When we think about workers' compensation insurance fraud, we think about the man blinded in a work accident who gets caught driving a golf cart, or the woman who limps into court wearing a neck brace and then skips back to her full-time job as a yoga instructor.
That’s not the problem.
Employee insurance fraud pales in comparison to the billions of dollars lost – or more accurately, charged to taxpayers – each year from fraud perpetrated by unscrupulous business owners.
If they’re successfully prosecuted, employees who commit workers’ comp insurance fraud – working while receiving benefits, faking injuries, getting hurt in a weekend misadventure and claiming it happened at work – typically pay anywhere from $2,000 to $5,000 in penalties.
Meanwhile, the National Insurance Crime Bureau reports workers' compensation fraud costs employers about $7.2 billion each year, or a staggering 20 percent of all workers' compensation payments.
Why is the gap so large? Typically, employers who commit workers’ comp fraud do so over a period of several years. In fact, there are several increasingly sophisticated ways that employers try to defraud the system.
As with any crime, the more sophisticated workers’ comp fraud gets, the more costly it gets.

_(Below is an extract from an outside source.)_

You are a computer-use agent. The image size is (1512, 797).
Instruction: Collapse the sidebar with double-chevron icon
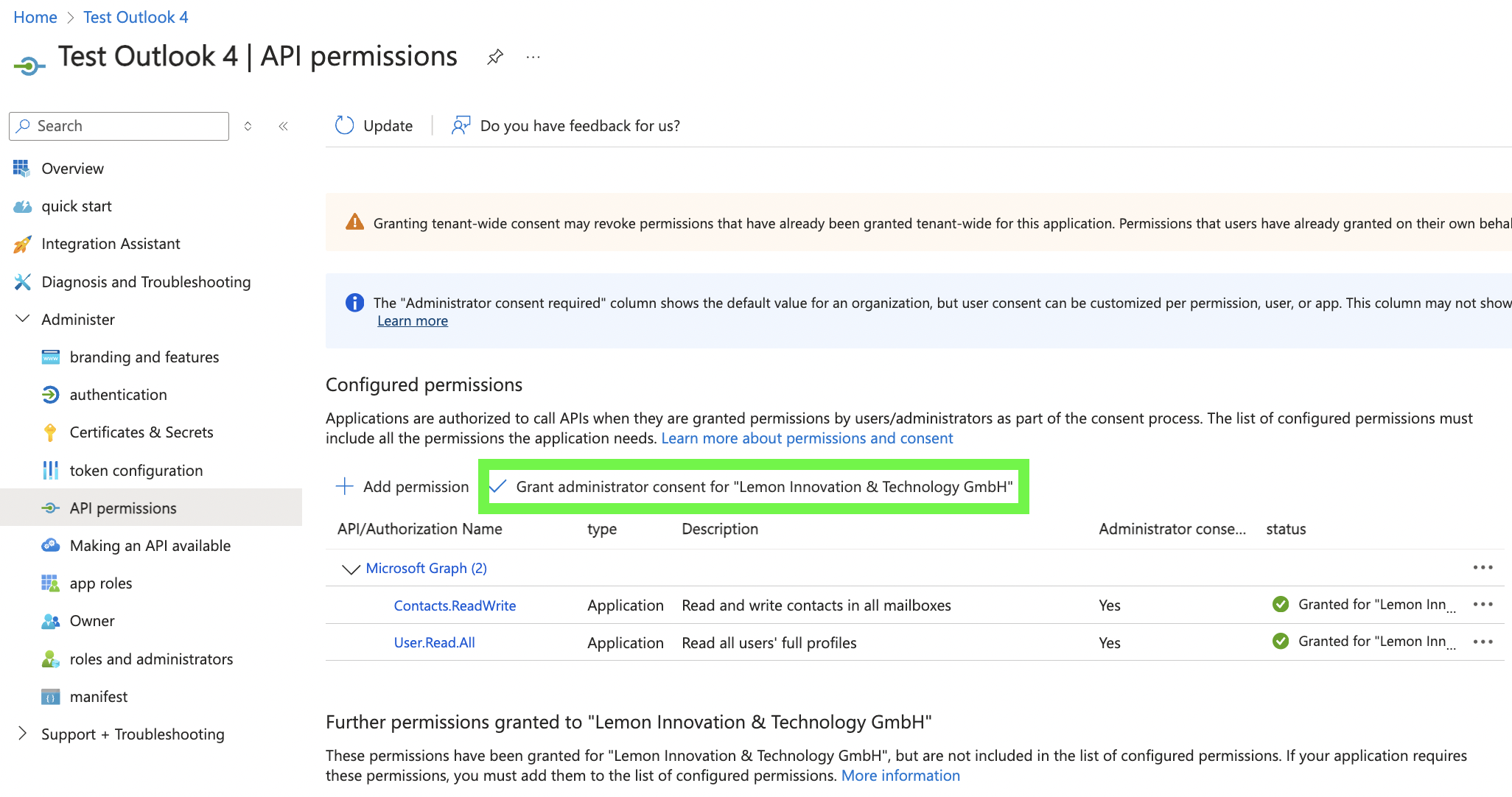pos(283,126)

Employers submit claims for employees that do not exist. They underreport their payrolls. They misrepresent full-time workers as independent contractors, or misrepresent workers as desk employees when in fact they perform relatively hazardous tasks.

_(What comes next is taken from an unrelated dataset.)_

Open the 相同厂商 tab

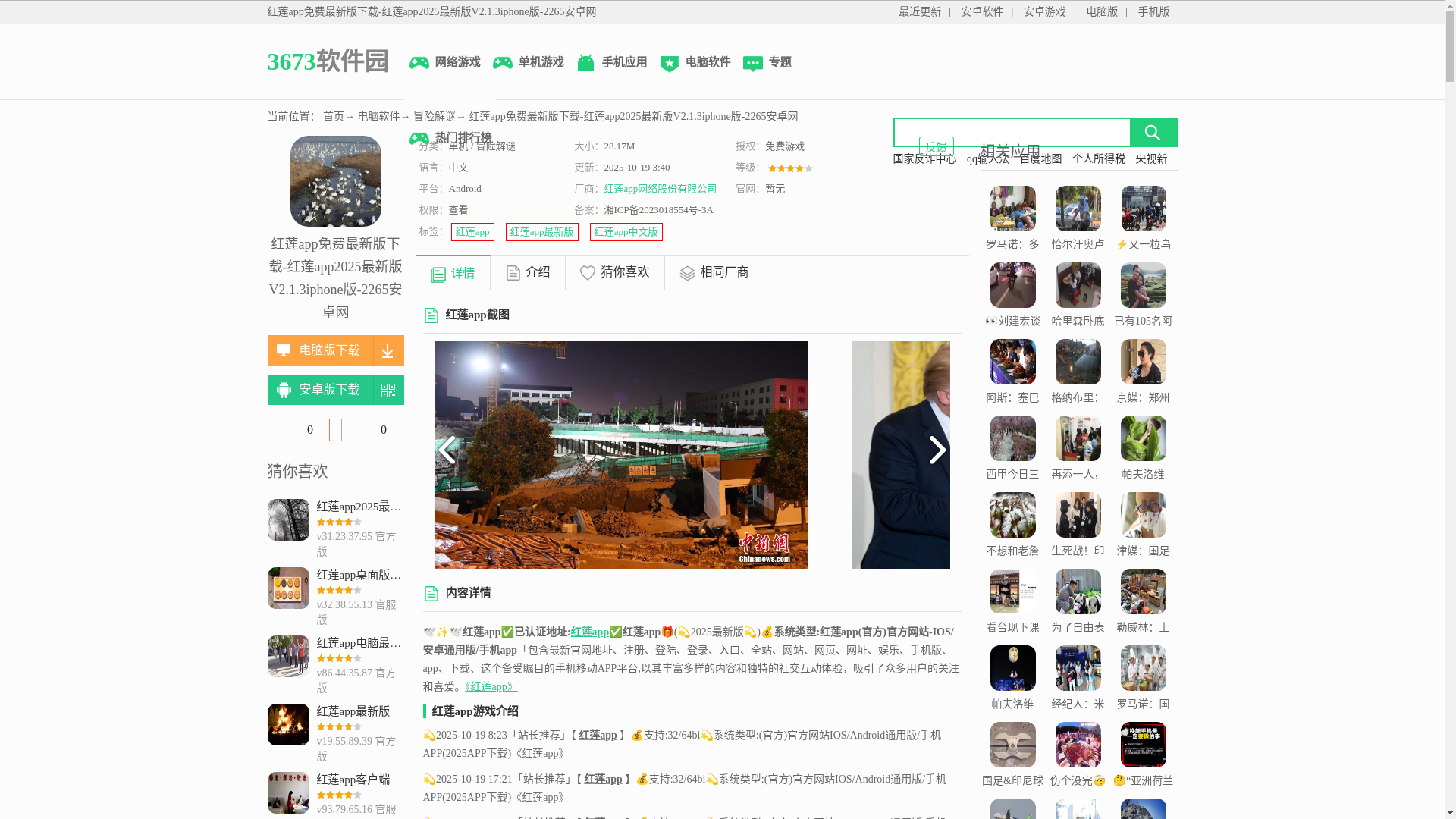(714, 272)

Case in point: California, 2009. Michael Petronella and his wife Devon Kile, owners of three construction-related companies, used the non-profit California State Compensation Insurance Fund to cover their workers.

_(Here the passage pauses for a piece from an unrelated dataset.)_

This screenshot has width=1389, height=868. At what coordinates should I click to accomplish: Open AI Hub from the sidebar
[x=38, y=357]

The couple simply didn’t tell the Fund that it had so many employees. Over the next eight years, they submitted 42 claims for workers that were not covered, which resulted in a loss of $253,000.
They also reported only $2.9 million in payroll, instead of $29 million. The total damage: insurance premium losses exceeding $38 million. At the time, officials said this was the largest workers’ compensation fraud case in California history.
This kind of thing can be especially tricky in the staffing industry, where health and workers’ comp insurance expenses may fall with either the employer or the staffing agency.
Why is this a problem?
I have no particular sympathy for large insurance companies. But the $7 billion annual fraud total has to go somewhere, and it generally goes into higher premiums. That, of course, gets passed directly to the small business; more often than not, it gets passed to the individual workers.
All of this is only part of a larger issue: the Coalition Against Insurance Fraud in Washington, D.C. estimates that insurance fraud as a whole costs U.S. taxpayers about $80 billion annually.
But among staffing-related scams, workers’ compensation fraud looms large.